The way in which artists deal with the world can in many respects serve as a model for the intercultural encounter. Artists encounter the “material” they want to form – their at that point still unknown “counterpart”– at most with questions, preliminary motifs or curiosity. But never with specific aims and intentions of what they want to “do” with it. The virtue of the artistic encounter is “unencumberedness”. The painter Gerhard Richter puts it like this: “I ... would like to end up with a painting which I did not plan ... I would like to have something more interesting than what I can think up.” Could that not also be a guideline for the intercultural encounter – starting with an open mind and without preconceived ideas?

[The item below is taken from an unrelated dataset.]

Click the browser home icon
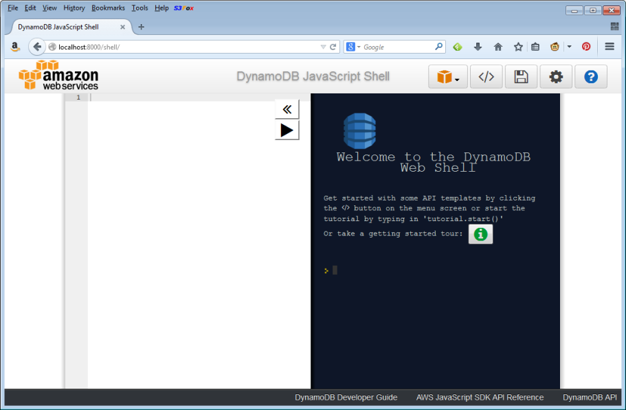This screenshot has width=626, height=410. coord(498,47)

Clearly a creative (and social) encounter is only possible if we accept our counterpart with great openness and without particular intentions, plans or purposes. Neither can the encounter with the (culturally) foreign really be planned – just as little as artists plan everything out who simply start without too much consideration or calculation and create a basic situation with their material. Such an active beginning is experimental. It challenges a response in which our material reveals something of itself. And when artists in turn respond to that answer they discover more and more about their material. Artists themselves refer to a dialogue with the work as it is being created: “I have a very intimate relationship with my painting. I speak with it and have a dialogue with it. It is a to and fro which escalates until there is a result.” (Matthias Weischer, painter). The artistic process with all its surprising discoveries and many different manifestations arises from the interchange of action and perception of the consequence, doing and observing, proximity and distance, grasping and stepping back.

Here it is not just facts which are perceived – colours, shapes, sounds – but much more: expression, feeling, emotion, “character”, “atmosphere”, as the philosopher Gernot Böhme says.

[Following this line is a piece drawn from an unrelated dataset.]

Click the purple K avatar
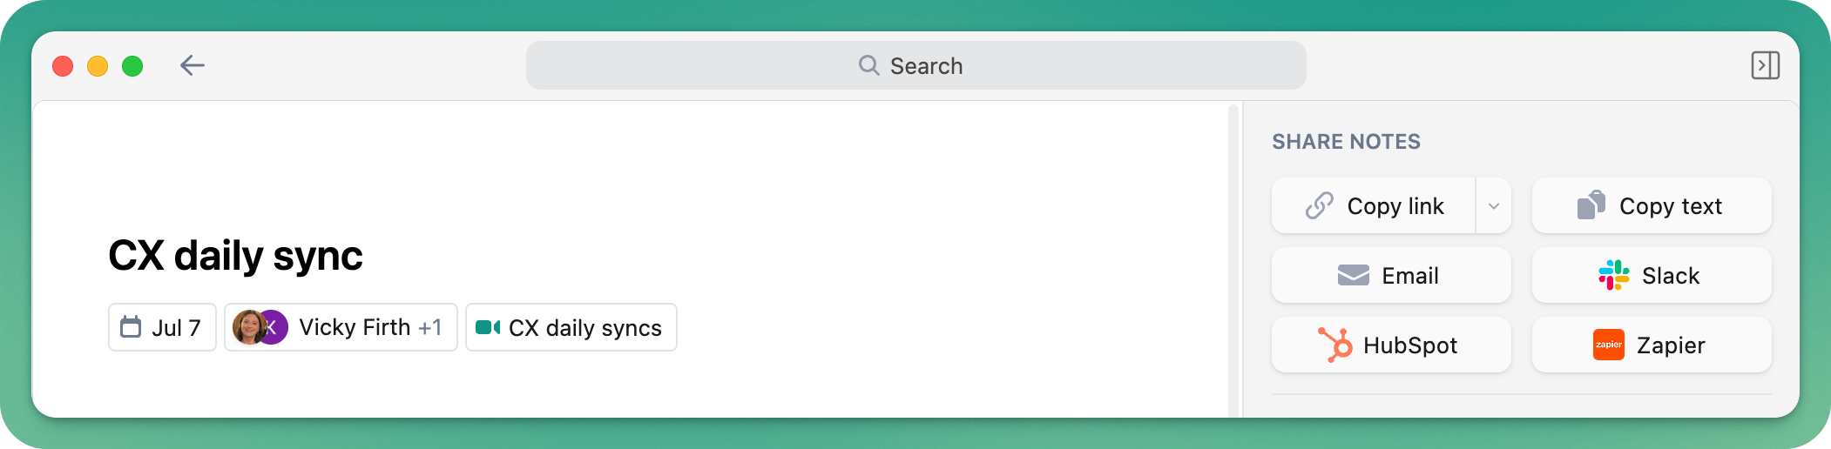Screen dimensions: 1831x449 [274, 327]
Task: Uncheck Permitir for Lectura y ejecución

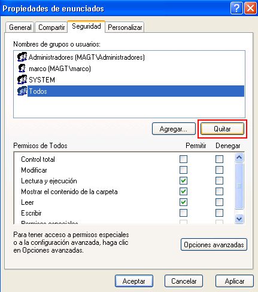Action: pos(183,181)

This process is not, of course, a smooth one but leads into crises in which artists no longer know where to go next, lack understanding, feel helpless, alien, blocked, disappointed. The musician Sergiu Celibidache put this process into the following words: “There are 99 noes and one yes – and that is what you have to find!” It is particularly in crises that it is decisive not to give up, retrench, but to remain open for what is revealed in the other: “No matter how powerful you are, nothing can truly be played by force. On the contrary, where there is violence and force every free to and fro, every playful communication between forces breaks down” (Thomas Lehnerer, painter). The work of art is created “back to front” into the future. Its law is that of open development from what is given, guided and steered by the feeling, perceiving artist. If one can succeed in doing that, one can touch on something objective, non-arbitrary, something of general meaning. If we trust in those forces also in intercultural contact, a new, human world can arise beyond those things that separate us. Successful social, and most certainly successful intercultural encounters are artistic by their nature, are, indeed, “social art”. Every intercultural encounter contains artistically sculpting forces. Such encounters are “social sculptures” (Shelly Sacks following on from Beuys) which are based on the principles and procedures of artistic activity.

The three requirements for successful interculturality set out at the beginning are also requirements of the artistic process. The latter can serve as a general principle for intercultural dialogue and its creative possibilities. That is why artistic action and exercise can contribute to the success of interculturality.